EXERCISE AIM
Rewrite the entries between the line holding "Click the sunset marker at 21:26" and the line holding "pyautogui.click(x=508, y=292)", inclusive, replacing "sunset marker" with "sunset indicator" and keeping everything else the same.

DATA SECTION
++++++

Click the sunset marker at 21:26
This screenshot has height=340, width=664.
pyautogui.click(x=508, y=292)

++++++

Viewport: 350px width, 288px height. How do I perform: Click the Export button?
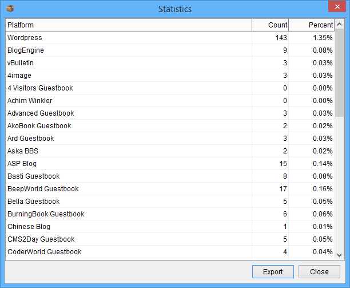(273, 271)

++++++

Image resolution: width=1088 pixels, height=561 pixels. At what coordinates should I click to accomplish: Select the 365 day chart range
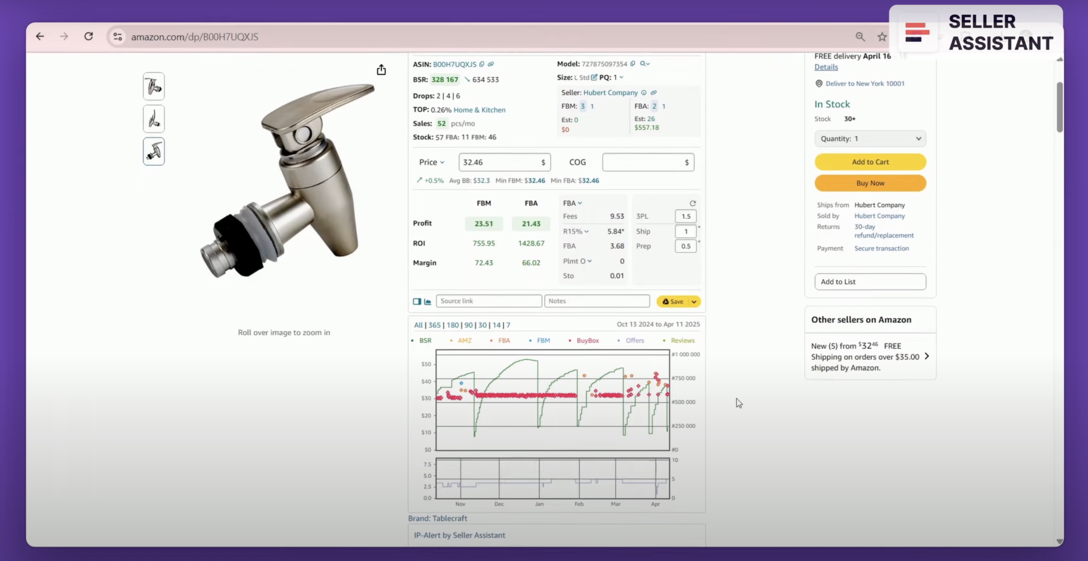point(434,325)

++++++

EXERCISE RESPONSE
Click the sunset indicator at 21:26
This screenshot has height=340, width=664.
pyautogui.click(x=508, y=292)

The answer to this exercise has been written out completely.